The Total Payoffs Type

For any profile of strategies \(\pi = (\pi _{1},\ldots,\pi _{N})\) of the players and every initial state \(s_{1} = s \in\mathfrak{S}\), a probability measure \(P_{s}^{\pi }\) and a stochastic process \(\{\sigma _{n},\alpha _{n}\}\) are defined on \(\mathfrak{H}\) in a canonical way, where the random variables σ n and α n describe the state and the actions chosen by the players, respectively, on the nth stage of the game. Let us define \(E_{s}^{\pi }\) the expectation operator with respect to the probability measure \(P_{s}^{\pi }\). For each profile of strategies π = (π 1, , π N ) and every initial state \(s \in\mathfrak{S}\), the following are considered:
  1. 1.
    The expectedT-stage payoff to player k, for any finite horizon T, defined as
    $$\Phi _{k}^{T}(\pi )(s) = E_{ s}^{\pi }\left (\displaystyle\sum \limits _{ n=1}^{T}r_{ k}(\sigma _{n},\alpha _{n})\right )$$
     
  2. 2.
    The β-discounted expected payoff to player k, where β ∈ (0, 1) is called the discount factor, defined as
    $$\Phi _{k}^{\beta }(\pi )(s) = E_{ s}^{\pi }\left (\displaystyle\sum \limits _{ n=1}^{\infty }\beta ^{n-1}r_{ k}(\sigma _{n},\alpha _{n})\right )$$
     
  3. 3.
    The average payoff per unit time for player k defined as
    $$\Phi _{k}(\pi )(s) =\mathop{ \mathop{lim}\;\sup }\limits _{T} \frac{1} {T}\Phi _{k}^{T}(\pi )(s)$$
     

Equilibria

Let \(\pi ^{{\ast}} = \left (\pi _{1}^{{\ast}},\ldots,\pi _{N}^{{\ast}}\right ) \in\Pi \) be a fixed profile of the players’ strategies. For any strategy \(\pi _{k} \in\Pi _{k}\) of player k, we write \(\left (\pi _{-k}^{{\ast}},\pi _{k}\right )\) to denote the strategy profile obtained from π by replacing \(\pi _{k}^{{\ast}}\) with \(\pi _{k}\).

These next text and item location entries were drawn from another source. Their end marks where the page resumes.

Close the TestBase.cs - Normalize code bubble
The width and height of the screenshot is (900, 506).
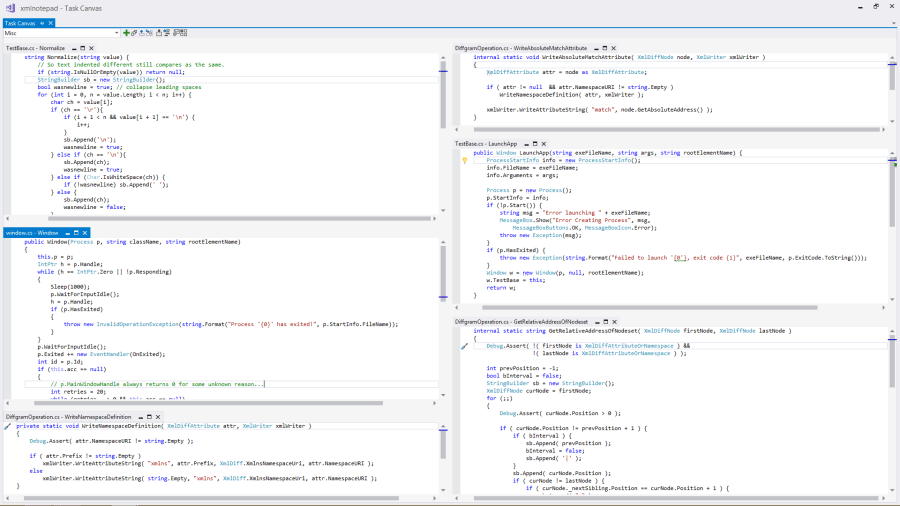(91, 48)
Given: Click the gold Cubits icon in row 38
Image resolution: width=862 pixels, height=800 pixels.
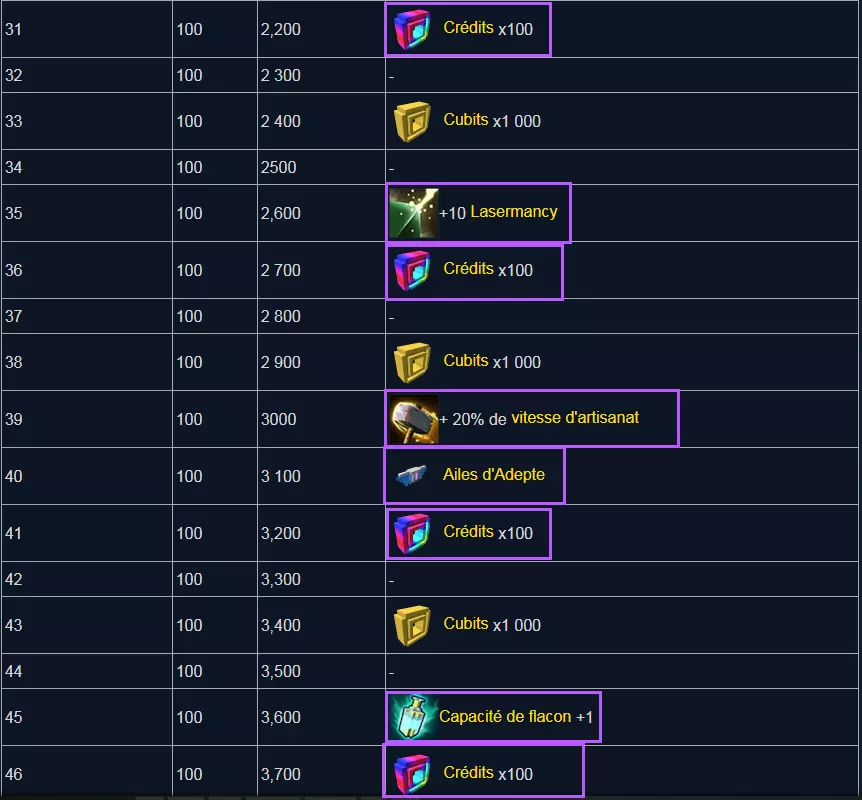Looking at the screenshot, I should coord(412,362).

Definition 4 (A Nash equilibrium).

A strategy profile \(\pi ^{{\ast}} = \left (\pi _{1}^{{\ast}},\ldots,\pi _{N}^{{\ast}}\right ) \in\Pi \) is called a Nash equilibrium (in \(\Pi \)) for the average payoff stochastic game if no unilateral deviations from it are profitable, that is, for each sS,
$$\Phi _{k}(\pi ^{{\ast}})(s) \geq\Phi _{ k}(\pi _{-k}^{{\ast}},\pi _{ k})(s)$$
for every player k and any strategy π k .

Definition 5 (An \(\boldsymbol{\epsilon }\)-Nash equilibrium).

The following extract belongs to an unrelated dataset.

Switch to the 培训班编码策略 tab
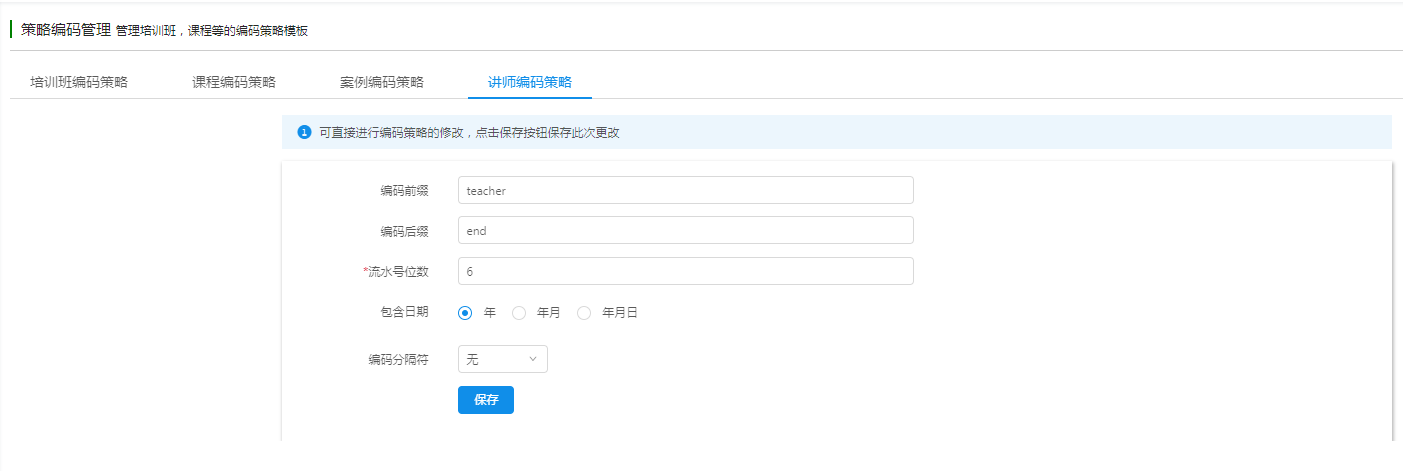The image size is (1403, 471). 79,82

A strategy profile \(\pi ^{{\ast}} = \left (\pi _{1}^{{\ast}},\ldots,\pi _{N}^{{\ast}}\right )\) is called an \(\epsilon \)-(Nash) equilibrium of the average payoff stochastic game if for every \(k \in\mathfrak{N}\), we have
$$\Phi _{k}(\pi ^{{\ast}})(s) \geq\Phi _{ k}(\pi _{-k}^{{\ast}},\pi _{ k})(s)-\epsilon,$$
for the given \(\epsilon> 0\) and all π k .

Nash equilibria and \(\epsilon \)-Nash equilibria are analogously defined for the T-stage stochastic games, β-discounted stochastic games, and the average payoff per unit time stochastic games.

Construction of an Equilibrium

For stochastic games with a finite state space and finite action spaces, the existence of a stationary equilibrium has been shown (cf. Herings and Peeters 2004). The stationary strategies at time t do not depend on the entire history of the game up to that time. This allows reduction of the problem of finding discounted stationary equilibria in a general n-person stochastic game to that of finding a global minimum in a nonlinear program with linear constraints. Solving this nonlinear program is equivalent to solving a certain nonlinear system for which it is known that the objective value in the global minimum is zero (cf. Filar et al. 1991). However, as is noted by Breton (1991), the convergence of an optimization algorithm to the global optimum is not guaranteed.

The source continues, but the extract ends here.